Objective VS Subjective Pain Assessment

To date, there is no specific and accurate method or algorithm for objective pain measurement. However, the need for such system is great.

PSPL distinguished project 2004

Abstract
To date, there is no specific and accurate method or algorithm for objective pain measurement. However, the need for such system is great. A reliable pain measurement system would be useful in modern medicine, and surely could become another significant diagnostic tool. This project implements an objective pain report tool, based on an electro – physiological pain phenomenon. The implemented system uses an electrical activity observation from a few sites on the subject’s forehead. The electrical signal passes through a processing algorithm, producing an objective pain report. This report is compared with a subjective patient evaluation. The system is calibrated empirically (enabling an operative generalization) by using pain evaluations (objective and subjective) of a considerable group of patients. The final result is an objective pain measurement tool.

 

The background
The pain is an alert system our body uses to defend itself from destructive processes that occur from time to time. The reason for such processes can be external or internal (for instance a scratch or a headache). The pain is an unpleasant sensation, ranges from slight discomfort to severe suffering. However, it is impossible to get an accurate oral pain report from the subject itself. Self report is subjective by definition, and influenced by variety of aspects that can’t be taken into consideration. Moreover, sometimes it is impossible to get even the subjects oral report (cases in which the subject is not communicative). Nevertheless, accurate pain assessment is a basic medical tool, which every physician would like to have.

Previous efforts made in this field, didn’t lead to sufficient results. Some different physiological phenomena (heart rate, blood pressure, skin conductance etc.), were used, and found to have some relation to pain. But, no phenomena specific only to pain, were found. Consequently, all these methods, found to be inadequate for objective pain measurement.

 

The basic approach:

At the beginning of the project, five steps of performance were defined. These steps guided us during the entire work till its successful finish. Here are these steps:

1. Developing a tool that functions as a subjective pain reporter.
2. Choosing a proper measurement system.
3. Planning and actual performance of pain experiments.
4. Signal processing stage.
5. Results analysis and conclusions.

 

 

1. The subjective report tool was implemented in Visual Basic 6.
1

Figure 1 – The report tool

 

The patient reports about the felt pain, using the slider. The report is saved as a vector of numbers matching the signal observed on the patient’s forehead. In the next stage the data is transferred to Matlab for processing and comparison.

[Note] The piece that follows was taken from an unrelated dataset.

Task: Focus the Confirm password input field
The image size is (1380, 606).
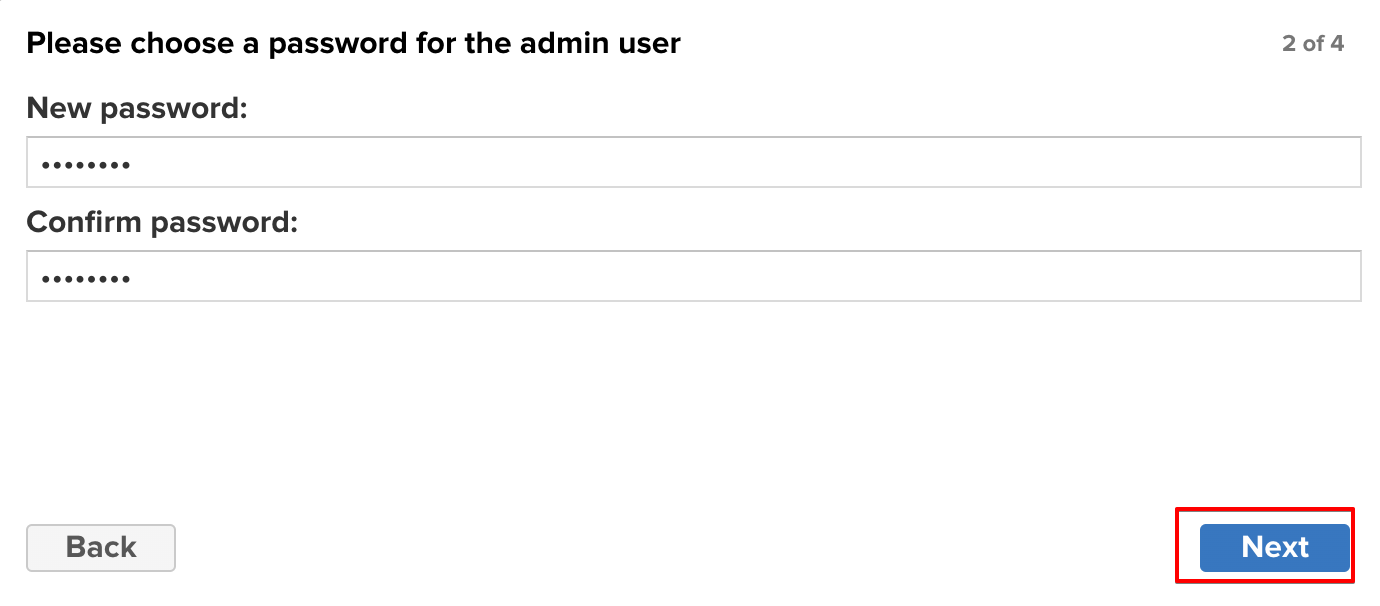Action: (693, 276)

2. The next step was locating an appropriate measurement device for obtaining an objective signal. The relevant ranges for the phenomena mentioned above, are 0.5-5 Hz for frequency, and 0-5mV for the magnitude. We chose an existing device used for ECG signals measurement (Norav PCECG 1200S). After a line of tests the device was found suitable for our needs.

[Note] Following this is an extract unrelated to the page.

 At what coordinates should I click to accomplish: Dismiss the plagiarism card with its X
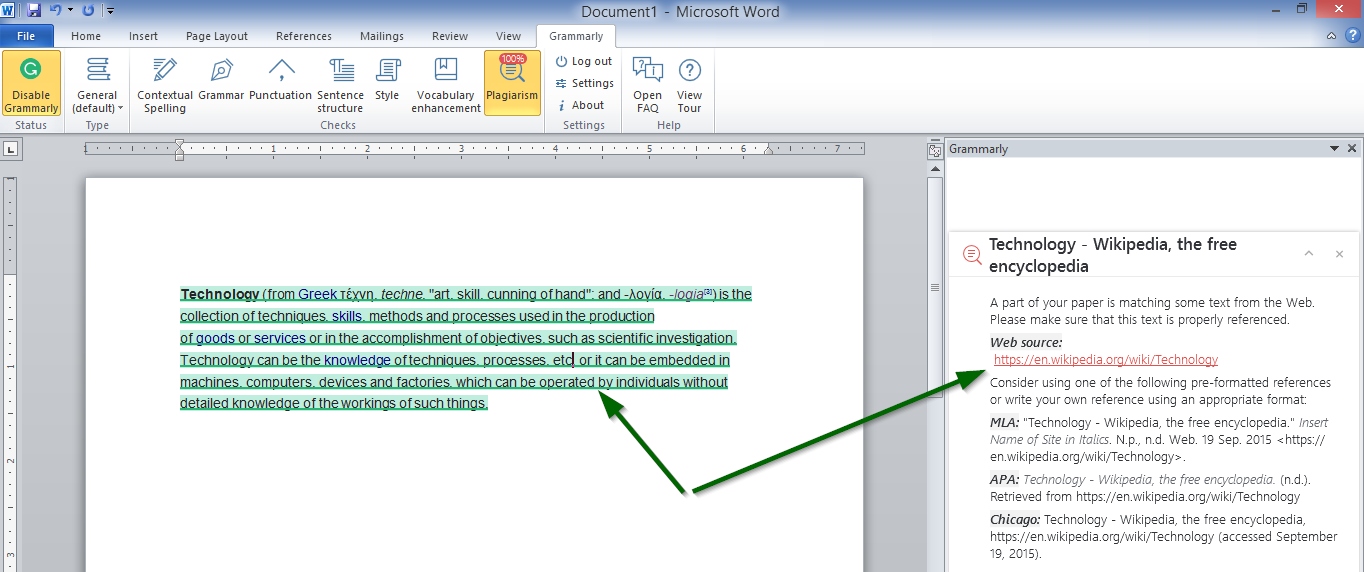(1339, 254)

3. The following flow chart fully explains the pain experiment:

2

Figure 2 – Experiment flow chart

The pain feeling was generated by locating the subject’s finger in a glass with hot water (~50 degrees) for a known time period (mostly for 60 sec).

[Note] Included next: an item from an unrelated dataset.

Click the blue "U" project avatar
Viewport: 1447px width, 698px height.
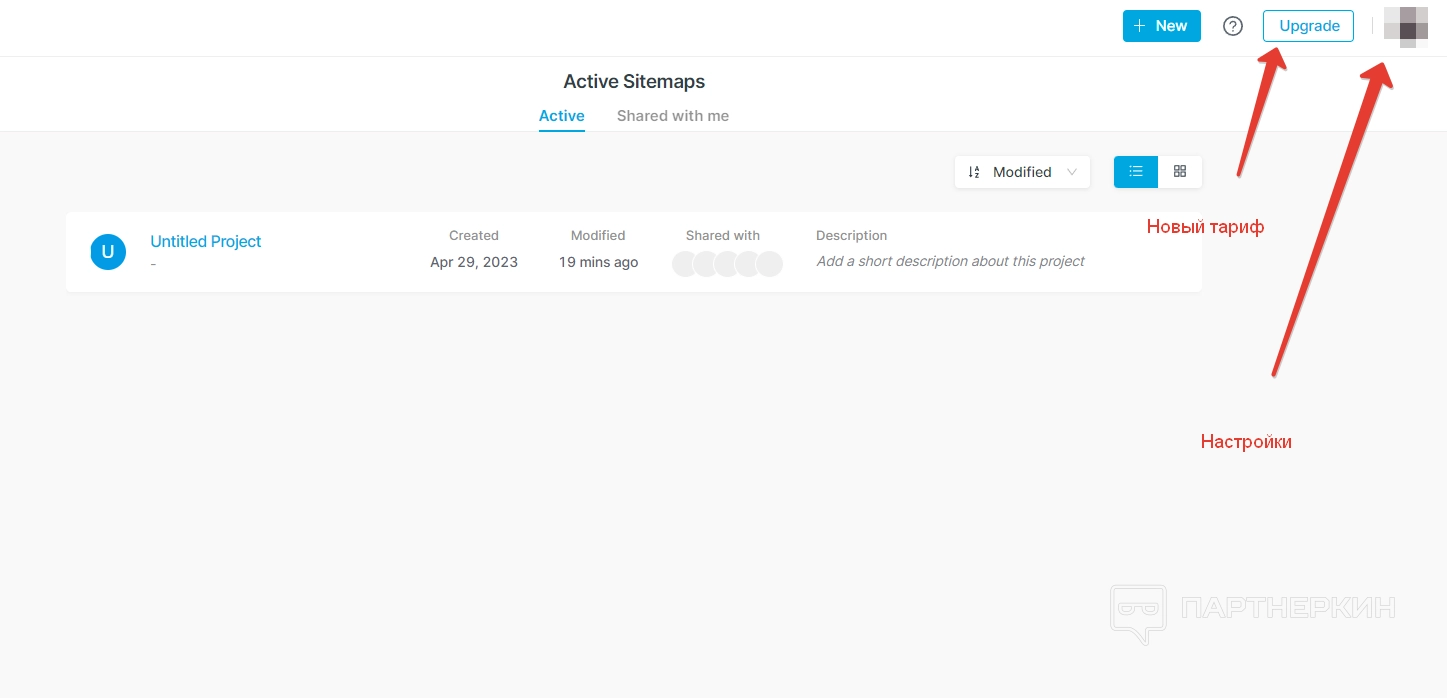click(x=108, y=252)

4. The most significant and complicated step, the signal processing, was performed using Matlab 6.5 application. The basic idea is comparing between two signal channels, computing the signals power, and then producing with the help of these two parameters, the final objective pain report. The processing algorithm itself is unclosed and can be done in several ways.

5. In most cases, the final results matched our expectations. However, we found that some people don’t respond to such type of measuring (they don’t produce any electrical signal during the pain process). For those who showed a good sensitivity, we got stable and reliable results. A typical pain signal (before and after the process) and the comparison to the subjective report are shown below:

3

Figure 3 – Original signals (objective and subjective) and signals after processing

 

Tools
The project was implemented on PC platform.
Software used:
Visual Basic 6 – for building the subjective report tool.
Matlab 6.5 – for the signal processing stage.
Hardware used:
Norav Medical PCECG 1200S (and its software) – for objective pain measuring.

 

Conclusions
In conclusion, we can say that the new conception of pain measurement, implemented here, had proved itself. There is no doubt that this new technique of pain measuring can be very useful in modern medicine. However, for getting more accurate and stable results, we advise to perform similar experiments in more medical and scientific manner. It is clear, that high level of generalization and reliability can be obtained only by a model calibration based on evaluations of a large and not homogeneous group of patients. Of course, we couldn’t make this calibration properly, using a small (20) amount of pain reports.

 

Acknowledgment
We are grateful to our project supervisor Dr. Danny Lange for his help and guidance throughout this work.
We would like to thank Johanan Erez and the rest of the staff of the PSPL lab, for their support.
We are very grateful to the students that agreed to become our patients.
We are also grateful to the Ollendorff Minerva Center Fund for supporting this project.